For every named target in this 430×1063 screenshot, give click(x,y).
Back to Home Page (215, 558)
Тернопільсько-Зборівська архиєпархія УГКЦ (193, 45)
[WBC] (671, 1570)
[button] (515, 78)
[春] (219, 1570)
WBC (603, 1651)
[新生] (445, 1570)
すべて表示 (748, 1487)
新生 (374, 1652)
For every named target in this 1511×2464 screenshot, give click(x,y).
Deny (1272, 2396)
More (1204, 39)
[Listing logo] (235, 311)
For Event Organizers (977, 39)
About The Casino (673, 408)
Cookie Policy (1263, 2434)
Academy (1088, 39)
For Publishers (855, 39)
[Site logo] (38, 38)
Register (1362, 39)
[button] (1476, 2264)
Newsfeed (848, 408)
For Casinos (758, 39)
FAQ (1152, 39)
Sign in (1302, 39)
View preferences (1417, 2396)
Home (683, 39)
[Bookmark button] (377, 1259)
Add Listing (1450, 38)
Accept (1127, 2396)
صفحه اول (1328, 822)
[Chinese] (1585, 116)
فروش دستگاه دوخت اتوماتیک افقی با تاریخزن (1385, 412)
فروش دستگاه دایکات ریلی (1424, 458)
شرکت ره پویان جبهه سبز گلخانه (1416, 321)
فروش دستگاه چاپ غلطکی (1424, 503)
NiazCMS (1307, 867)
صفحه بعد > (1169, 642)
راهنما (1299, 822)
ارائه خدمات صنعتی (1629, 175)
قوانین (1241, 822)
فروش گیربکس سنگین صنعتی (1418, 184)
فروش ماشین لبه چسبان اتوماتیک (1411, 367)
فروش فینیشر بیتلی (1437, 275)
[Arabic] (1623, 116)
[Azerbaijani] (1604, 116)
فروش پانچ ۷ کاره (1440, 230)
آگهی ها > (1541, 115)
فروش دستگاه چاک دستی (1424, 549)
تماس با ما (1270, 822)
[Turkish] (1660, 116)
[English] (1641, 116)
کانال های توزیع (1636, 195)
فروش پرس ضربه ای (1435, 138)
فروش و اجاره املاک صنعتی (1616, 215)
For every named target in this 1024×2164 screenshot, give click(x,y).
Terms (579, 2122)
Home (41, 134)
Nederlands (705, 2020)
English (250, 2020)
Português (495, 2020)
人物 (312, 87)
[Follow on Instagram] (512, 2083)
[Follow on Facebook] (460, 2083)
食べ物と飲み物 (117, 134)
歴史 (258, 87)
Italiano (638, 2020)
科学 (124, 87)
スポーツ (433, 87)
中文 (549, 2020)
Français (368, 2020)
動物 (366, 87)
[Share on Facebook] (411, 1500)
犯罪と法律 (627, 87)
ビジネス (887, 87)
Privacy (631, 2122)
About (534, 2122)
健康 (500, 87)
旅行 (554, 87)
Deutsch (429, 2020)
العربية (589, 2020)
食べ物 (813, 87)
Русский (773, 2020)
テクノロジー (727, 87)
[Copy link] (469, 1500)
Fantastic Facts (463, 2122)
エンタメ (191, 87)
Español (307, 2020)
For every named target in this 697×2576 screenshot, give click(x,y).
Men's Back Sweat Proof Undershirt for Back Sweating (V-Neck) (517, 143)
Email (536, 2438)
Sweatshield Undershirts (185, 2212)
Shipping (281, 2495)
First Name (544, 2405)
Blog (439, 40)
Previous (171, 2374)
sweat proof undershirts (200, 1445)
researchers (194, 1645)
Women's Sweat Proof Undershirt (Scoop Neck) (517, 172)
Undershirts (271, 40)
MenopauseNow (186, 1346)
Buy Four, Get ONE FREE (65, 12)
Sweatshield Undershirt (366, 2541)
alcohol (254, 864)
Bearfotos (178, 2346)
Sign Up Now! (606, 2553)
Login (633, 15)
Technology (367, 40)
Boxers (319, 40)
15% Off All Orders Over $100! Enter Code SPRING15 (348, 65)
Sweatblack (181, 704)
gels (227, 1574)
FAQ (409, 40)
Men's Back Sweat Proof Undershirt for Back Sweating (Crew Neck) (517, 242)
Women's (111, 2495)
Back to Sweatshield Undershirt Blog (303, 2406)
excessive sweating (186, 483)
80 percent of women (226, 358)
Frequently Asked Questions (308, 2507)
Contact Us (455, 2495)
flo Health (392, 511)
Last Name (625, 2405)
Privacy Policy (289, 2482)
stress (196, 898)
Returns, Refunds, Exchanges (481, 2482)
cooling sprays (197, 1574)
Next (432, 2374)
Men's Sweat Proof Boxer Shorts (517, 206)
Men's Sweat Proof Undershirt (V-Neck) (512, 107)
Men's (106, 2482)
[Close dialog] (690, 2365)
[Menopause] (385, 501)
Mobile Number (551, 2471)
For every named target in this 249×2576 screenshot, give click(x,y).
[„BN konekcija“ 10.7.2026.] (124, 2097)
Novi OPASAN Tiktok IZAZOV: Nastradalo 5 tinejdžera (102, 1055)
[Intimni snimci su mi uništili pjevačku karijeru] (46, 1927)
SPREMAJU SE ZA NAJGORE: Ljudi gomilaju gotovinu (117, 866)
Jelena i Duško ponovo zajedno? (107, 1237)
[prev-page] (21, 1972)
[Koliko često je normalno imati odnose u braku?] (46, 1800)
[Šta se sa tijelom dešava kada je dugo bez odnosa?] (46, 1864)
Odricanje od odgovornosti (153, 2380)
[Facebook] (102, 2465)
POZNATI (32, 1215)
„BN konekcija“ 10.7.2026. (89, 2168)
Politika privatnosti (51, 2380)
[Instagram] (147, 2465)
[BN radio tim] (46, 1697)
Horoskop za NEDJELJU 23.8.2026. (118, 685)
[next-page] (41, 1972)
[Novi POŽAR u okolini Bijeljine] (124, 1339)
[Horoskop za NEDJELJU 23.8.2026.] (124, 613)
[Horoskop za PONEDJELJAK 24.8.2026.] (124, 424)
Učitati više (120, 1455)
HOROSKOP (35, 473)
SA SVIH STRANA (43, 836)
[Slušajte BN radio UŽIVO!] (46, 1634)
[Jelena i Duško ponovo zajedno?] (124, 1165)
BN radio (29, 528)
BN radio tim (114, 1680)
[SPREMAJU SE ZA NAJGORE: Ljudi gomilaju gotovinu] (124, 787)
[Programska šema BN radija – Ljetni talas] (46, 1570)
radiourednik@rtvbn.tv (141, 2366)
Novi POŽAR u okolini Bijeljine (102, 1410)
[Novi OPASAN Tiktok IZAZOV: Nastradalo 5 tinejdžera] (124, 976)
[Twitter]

* _ACTIVITY_
Select every line above that contains the word "Sweatshield", and copy it.

* _EXERCISE ANSWER_
Sweatshield Undershirts (185, 2212)
Sweatshield Undershirt (366, 2541)
Back to Sweatshield Undershirt Blog (303, 2406)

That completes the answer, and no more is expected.